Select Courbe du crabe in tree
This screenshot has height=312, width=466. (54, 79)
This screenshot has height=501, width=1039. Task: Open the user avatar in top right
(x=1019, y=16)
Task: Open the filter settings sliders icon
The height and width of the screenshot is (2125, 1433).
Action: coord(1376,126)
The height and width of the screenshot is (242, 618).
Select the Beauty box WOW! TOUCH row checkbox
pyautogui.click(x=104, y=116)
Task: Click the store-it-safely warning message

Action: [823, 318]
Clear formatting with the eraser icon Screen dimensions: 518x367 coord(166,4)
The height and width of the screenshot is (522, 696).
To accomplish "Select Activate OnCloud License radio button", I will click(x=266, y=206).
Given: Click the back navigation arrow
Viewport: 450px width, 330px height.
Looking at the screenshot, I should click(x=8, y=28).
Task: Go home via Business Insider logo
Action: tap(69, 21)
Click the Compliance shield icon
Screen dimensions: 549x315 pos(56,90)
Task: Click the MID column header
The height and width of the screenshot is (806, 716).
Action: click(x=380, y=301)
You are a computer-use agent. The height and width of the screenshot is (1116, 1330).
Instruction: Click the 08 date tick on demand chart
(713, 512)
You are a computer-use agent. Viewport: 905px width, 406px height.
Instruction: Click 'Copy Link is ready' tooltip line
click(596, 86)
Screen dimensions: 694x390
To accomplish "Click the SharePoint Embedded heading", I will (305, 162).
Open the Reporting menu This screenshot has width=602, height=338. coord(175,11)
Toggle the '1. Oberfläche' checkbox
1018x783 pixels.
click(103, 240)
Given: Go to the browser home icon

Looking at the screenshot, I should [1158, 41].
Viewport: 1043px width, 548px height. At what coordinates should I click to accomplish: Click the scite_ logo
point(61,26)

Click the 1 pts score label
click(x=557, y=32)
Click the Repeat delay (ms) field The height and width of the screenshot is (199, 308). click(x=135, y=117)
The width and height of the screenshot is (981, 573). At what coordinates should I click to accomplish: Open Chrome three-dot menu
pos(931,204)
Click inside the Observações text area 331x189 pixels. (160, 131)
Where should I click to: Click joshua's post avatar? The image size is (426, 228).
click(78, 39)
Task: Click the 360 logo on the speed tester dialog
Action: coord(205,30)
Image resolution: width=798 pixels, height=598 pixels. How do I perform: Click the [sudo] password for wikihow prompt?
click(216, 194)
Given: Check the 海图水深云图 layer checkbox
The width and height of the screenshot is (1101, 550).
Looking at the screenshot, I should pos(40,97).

What the task requires: Please return all of the items above line for line, with no changes.

Task response:
Select Courbe du crabe in tree
This screenshot has height=312, width=466. (54, 79)
This screenshot has height=501, width=1039. Task: Open the user avatar in top right
(x=1019, y=16)
Task: Open the filter settings sliders icon
The height and width of the screenshot is (2125, 1433).
Action: coord(1376,126)
The height and width of the screenshot is (242, 618).
Select the Beauty box WOW! TOUCH row checkbox
pyautogui.click(x=104, y=116)
Task: Click the store-it-safely warning message

Action: [823, 318]
Clear formatting with the eraser icon Screen dimensions: 518x367 coord(166,4)
The height and width of the screenshot is (522, 696).
To accomplish "Select Activate OnCloud License radio button", I will click(x=266, y=206).
Given: Click the back navigation arrow
Viewport: 450px width, 330px height.
Looking at the screenshot, I should click(x=8, y=28).
Task: Go home via Business Insider logo
Action: tap(69, 21)
Click the Compliance shield icon
Screen dimensions: 549x315 pos(56,90)
Task: Click the MID column header
The height and width of the screenshot is (806, 716).
Action: click(x=380, y=301)
You are a computer-use agent. The height and width of the screenshot is (1116, 1330).
Instruction: Click the 08 date tick on demand chart
(713, 512)
You are a computer-use agent. Viewport: 905px width, 406px height.
Instruction: Click 'Copy Link is ready' tooltip line
click(596, 86)
Screen dimensions: 694x390
To accomplish "Click the SharePoint Embedded heading", I will (305, 162).
Open the Reporting menu This screenshot has width=602, height=338. coord(175,11)
Toggle the '1. Oberfläche' checkbox
1018x783 pixels.
click(103, 240)
Given: Go to the browser home icon

Looking at the screenshot, I should [1158, 41].
Viewport: 1043px width, 548px height. At what coordinates should I click to accomplish: Click the scite_ logo
point(61,26)

Click the 1 pts score label
click(x=557, y=32)
Click the Repeat delay (ms) field The height and width of the screenshot is (199, 308). click(x=135, y=117)
The width and height of the screenshot is (981, 573). At what coordinates should I click to accomplish: Open Chrome three-dot menu
pos(931,204)
Click inside the Observações text area 331x189 pixels. (160, 131)
Where should I click to: Click joshua's post avatar? The image size is (426, 228).
click(78, 39)
Task: Click the 360 logo on the speed tester dialog
Action: coord(205,30)
Image resolution: width=798 pixels, height=598 pixels. How do I perform: Click the [sudo] password for wikihow prompt?
click(216, 194)
Given: Check the 海图水深云图 layer checkbox
The width and height of the screenshot is (1101, 550).
Looking at the screenshot, I should pos(40,97).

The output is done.